The question of a broad reference into insolvency raises the question of the insolvency of companies as well as individual debtors and that is an area which would have to be looked at in consideration with the new administration of company laws. For those reasons the Government does not accept the Opposition amendments. We have taken note of some of the ideas expressed by the Opposition. Particular concern was felt on the matter by Senator Tate, who drew attention to the shortage of staff in the Official Receiver's offices and the real delays occurring in the administration of bankrupt estates and even the payment of dividends to creditors as a result of it. I can assure the Senate that the Government is well aware of these problems. One of the major purposes of this Bill is to meet the problem of staff shortages and delays in distribution by trying to reduce the volume of administration that is required under the existing legislation. There are two very practical proposals in this legislation. One is to eliminate the automatic need of a public examination or a meeting of creditors. This does not mean that they will not be required on some occasions. It is not necessary that creditors should as a matter of course be at those meetings in many of the smaller estates does add greatly to administration. Those are some examples and there may well be others where this Bill will cut down the need for administration.

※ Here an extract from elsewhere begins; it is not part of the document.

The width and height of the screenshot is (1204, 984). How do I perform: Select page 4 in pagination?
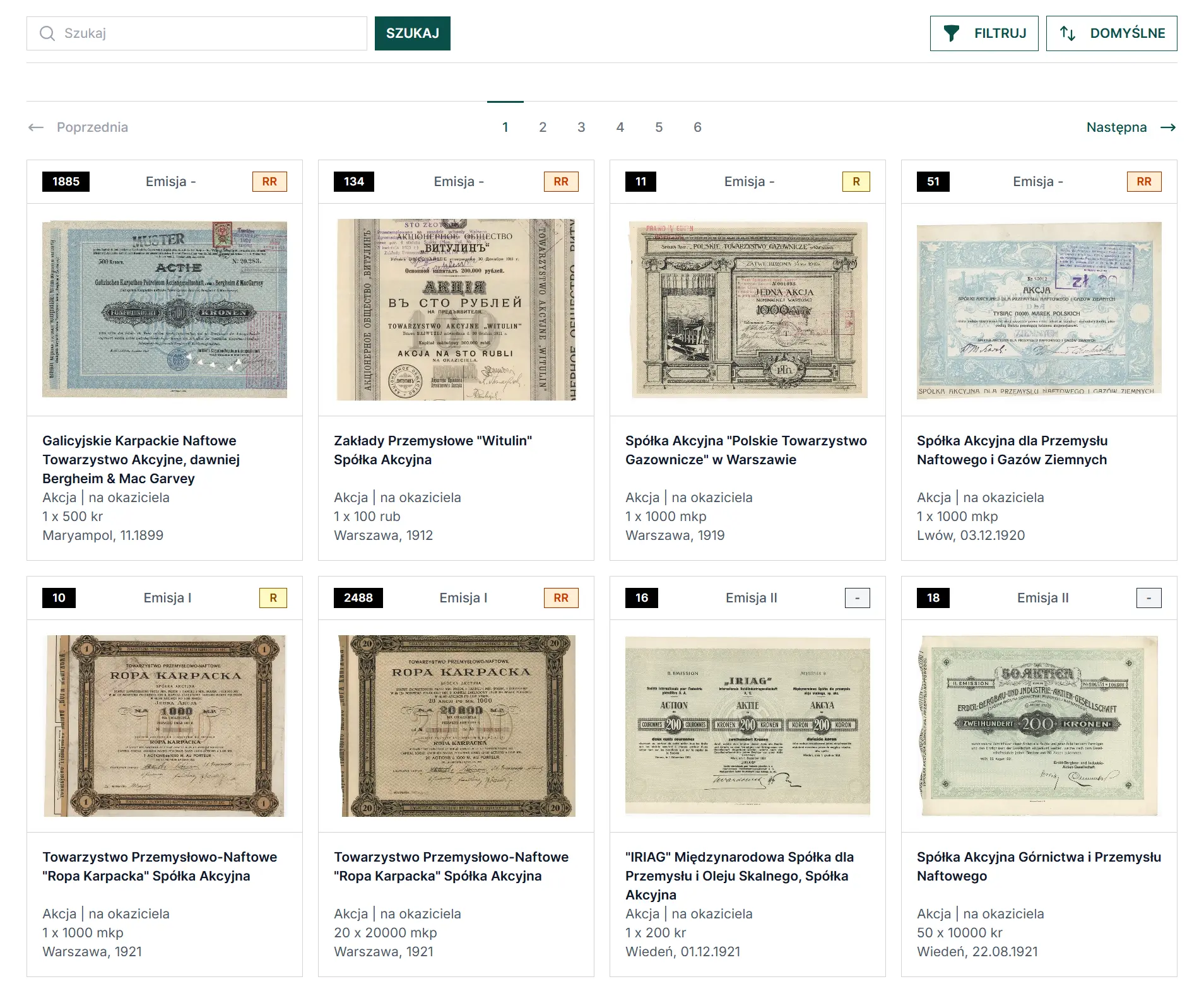tap(620, 127)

There has been and is at the moment a review of management. There is also a proposal to make better use of automatic data processing facilities to assist in administration of estates. Despite the continuing problem of shortage of staff and other matters I have mentioned, there may well be the need for more staff to be engaged. The question of Government staff ceilings is one which is reviewed each year and it is currently under review. The final decision on staffing is made in the Budget context. All I can say is that the Department is aware of the points that have been made by Senator Tate and it has drawn them to the attention of the body dealing with the staff review. Those points will be taken into consideration when staff ceilings are investigated for the coming year and finally in the Budget context. At this stage I am not able to say definitely whether there will be any increases or, if there are, how many. I will draw Senator Tate's comments to the attention of the Minister. In fact the Department is very conscious of them.

There were quite a number of other matters raised in the debate. I do not think that it is necessary for me to canvass everything that was said. I have mentioned some of the more important matters. I made mention of a matter raised by Senator Evans who asked why the period of three years was adopted as that for which there is an automatic discharge unless there is some application to extend the period. I suppose this is essentially a matter of judgment to reconcile the interests of the creditor, the need to protect his interests and to give some speedy rehabilitation to an honest debtor who has got into trouble and who has been probably punished enough. However, the Government was influenced by the consideration that in some 70 per cent of the estates that it has historically taken two years or more for a trustee to realise the assets and distribute the proceeds. Although I think that the original Bill provided for a two-year period, on consideration and in the light of a number of representations made, the Government felt that perhaps two years was a little too short. On the other hand it wanted to make a significant reduction in the existing period. So, that is how the period of three years was arrived at. I am pleased that the Senate has given its support to this measure. Very useful amendments have been made. I think those amendments will be beneficial and I hope that the Bill will have a speedy passage.

Amendment negatived.

Original question resolved in the affirmative.

Bill read a second time, and reported from committee without amendment or debate; report adopted.